# WHAT THE EXERCISE ASKS
Answer these questions from the commentary on 2 Chronicles 35–36.
(a) How many kings will be seen in one chapter, and over how many years?
(b) Which king speaks God's word to Josiah?
(c) What heading does the writer's Bible give to the section after Josiah's death?

# PASSAGE PROVIDED

2 Chronicles 35v20-36v21

The Chronicler has told his story from Adam to David, and from David down to Josiah. For around 420 years kings have ruled but now the curtain is falling. If longevity is a mark of faithfulness for a Jewish king then this story doesn't end well. There is no blaze of glory, but rather a damp squib - like a football club changing managers every few weeks as it sinks into relegation. David had reigned for 18 chapter, a glorious story. Solomon for nine... now we'll see four in the space of one chapter, four kings in 23 years.

But, we begin with Josiah. Josiah is like Hezekiah - a good king in so many ways. He was a reformer. And he found the Book of the Law in the House of God. He rediscovered God's word to his people. And yet, as so often the story ends badly. Josiah charges into a battle that wasn't his to fight and then fails to hear the word of God. No-one is neutral to God's word - if we do not take heed then we stand against God's word. God speaks surprisingly to Josiah, but the Chronicler recognises the voice. Where previously the Assyrian King Sennacherib had mocked God's people, now the Egyptian King Neco speaks God's word to Josiah. The tide turns and there is more truth beyond the boundaries of Judah than within it.

Consequently Josiah dies in a battle that God had told him not to be involved in. And so in the days of Jeremiah he dies. What follows is headed "Judah's decline" in my Bible, quite appropriately.

# DATA PROVIDED

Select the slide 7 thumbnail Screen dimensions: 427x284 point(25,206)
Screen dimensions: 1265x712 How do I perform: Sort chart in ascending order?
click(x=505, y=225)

# SOLUTION TO THIS PROBLEM
(a) Four kings in 23 years.
(b) The Egyptian King Neco.
(c) "Judah's decline"